On the Loss of a Generation
December 4, 2017
ALAN adds to the ongoing discussion on the death of parents:
The loss of my parents within a span of two years left the worst, most sickening feeling of emptiness I had ever known. The absence of siblings made it still worse: There is no one left afterward who shares the memories of a lifetime, who knows exactly what we mean when we talk about memories of our parents.
As to the question When do you get over it?, my reply is: Don’t even think about it. You never get over it.
The memories will come at unpredictable moments, may often be intense, and may be prompted by seemingly-small things.
The little tugboat night-light on top of a chest of drawers in an ancient black-and-white snapshot, or the memory of Perry Como singing the four words “Dream along with me…” at the opening of his Saturday night television program are instant reminders to me of the warmth and security my mother provided in my boyhood home in the early 1950s.
She left a collection of three thousand color slides from the years 1955-’69. They are at once a priceless possession and a painful reminder of the loss of the most important person in my life.
When I remember some act of stupidity or misbehavior on my part as a boy or teenager, I can feel exactly how I know my mother must have felt at those moments, an awareness that youth or stupidity denied to me in those years.
To live with a vault of memories that we shared only with our parents—and now to have no one among us who can understand precisely what we mean when we talk of that person or those people or that setting or that occasion from years ago—is quite a challenge. And never is that challenge greater for me than at Christmas. In the only years I care to remember, Christmas Eve was always the most joyous day of the year, not because of toys or games or gifts, but because of the setting: A houseful of aunts and uncles and grandparents and cousins and conversations and laughter and warmth and good cheer—and my mother at the center of it all. In their place today are only silence, emptiness, and memories in the head of a late-life orphan.

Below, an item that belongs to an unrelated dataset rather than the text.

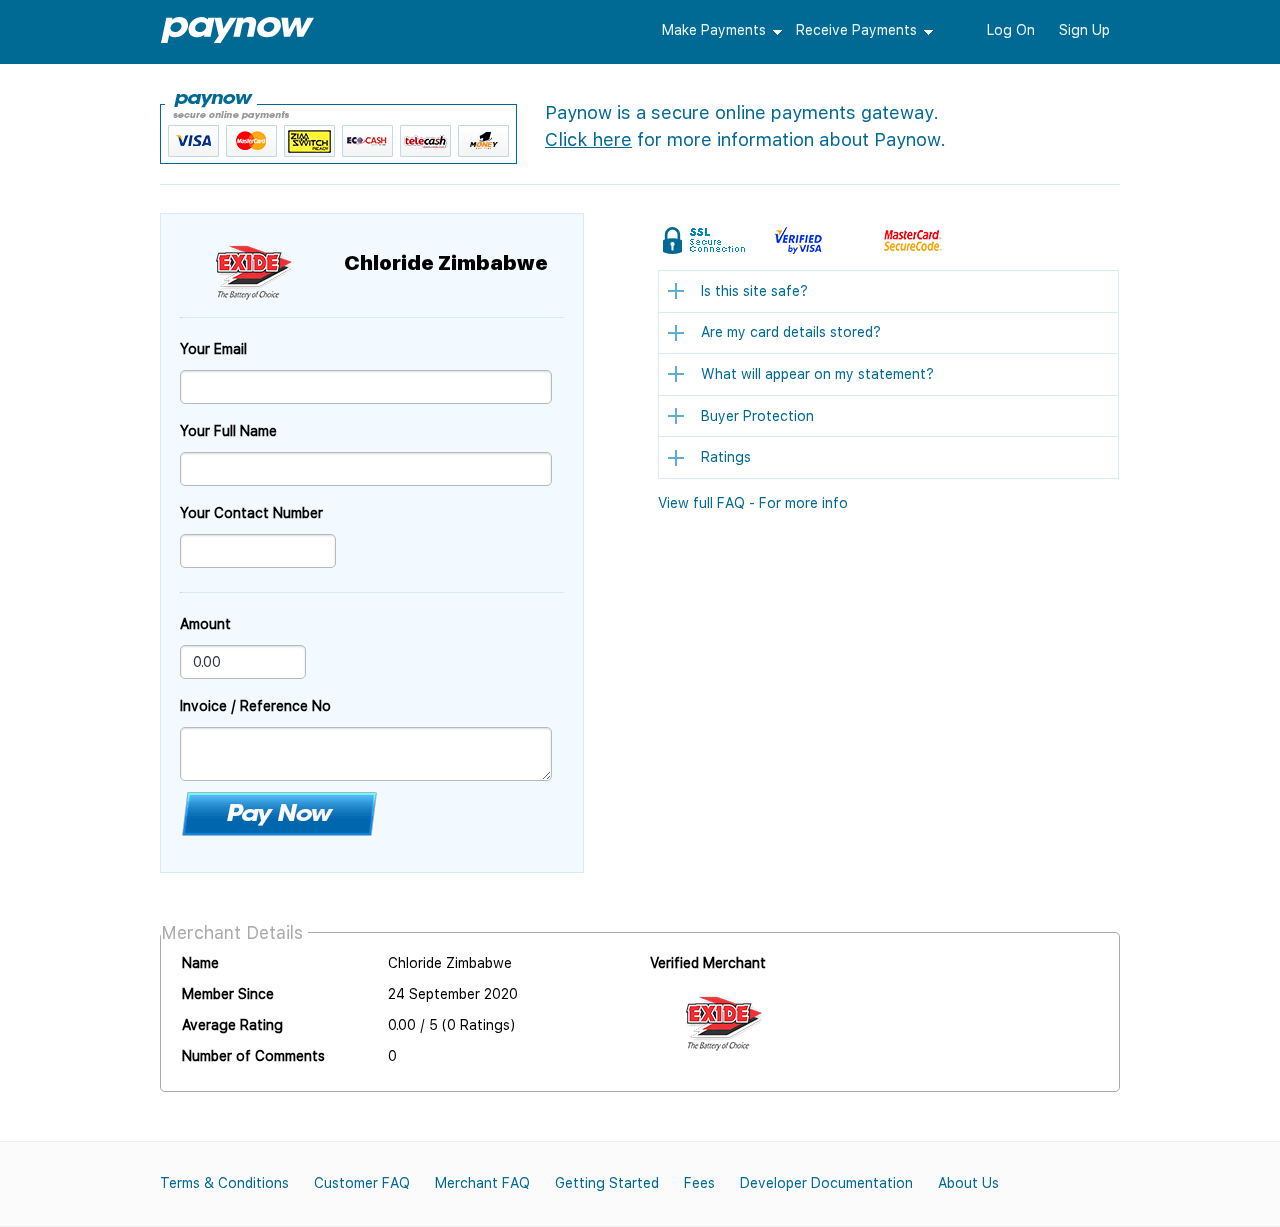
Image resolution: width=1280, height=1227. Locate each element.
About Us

It is that “empty space in life” that Lydia Sherman describes, and I share with her the regrets of not having remained in closer contact with all the older generation and not having talked with them at far greater length than I did.
— Comments —
Lydia Sherman writes:
Alan commented about that feeling of emptiness at the loss of parents. Others have described it as a type of unreality; a twilight zone, feeling dazed and not comfortable in your own existence, like being dropped into a foreign country where no one speaks your language.
On top of that, there will be very few people to which you can say certain things, unless you have successfully passed on your parent’s personal commentaries on daily life. This is one good reason to homeschool your children, and create your own curriculum that includes your family history, photographs, and recordings.
I regret we did not get one single recording of our parents voices, telling about their lives beliefs. We can prepare our own children and grandchildren better, and at the risk of being a bit self-focused, can write and record for them things we think will be helpful and comforting when we are gone.
Dec. 5, 2017
Sebastien writes:
I must confess to feeling a twinge of regret and pain when I read the esteem that people had for their parents after their passing. I can’t think of much I have learnt from my own parents and when they pass away I think I will only regret what might have been, rather than what they were. Honestly, how can you learn from someone who has no real opinions on anything that really matters?
I don’t think I’m alone in feeling this. My father left my mother when I was 13, because he was tired of her nagging and he was too weak to put her in her place. My atheist father and modern ‘Catholic’ mother just didn’t have the spiritual armor which you need to construct a family. Neither worry about final judgement because modern ‘Catholics’ think hell is empty and atheists don’t believe it exists. I honestly don’t see how a practicing Catholic can’t make any marriage work.
The problems with a family breakup still have consequences throughout your life as my children should normally expect to have wise grandparents that they can visit. As I didn’t congratulate my father on his new ‘wife’ and explained that I didn’t want her to have any dealings with my children, I am obviously the one seen as the ‘problem’. I find it quite bizarre, how remarried parents feel the need to impose their new ‘spouse’ on their families.
We still have cordial relations but there is a huge elephant in the room that we politely ignore.
Adult Catholic converts pretty much all have similar situations to deal with so what I describe is nothing unique. Many of us won’t even have graves to flower, as our parents will opt for cremation. We really are starting from scratch with our own families.
Laura writes:
God loves your father and his friend. He loves them more than they could love each other.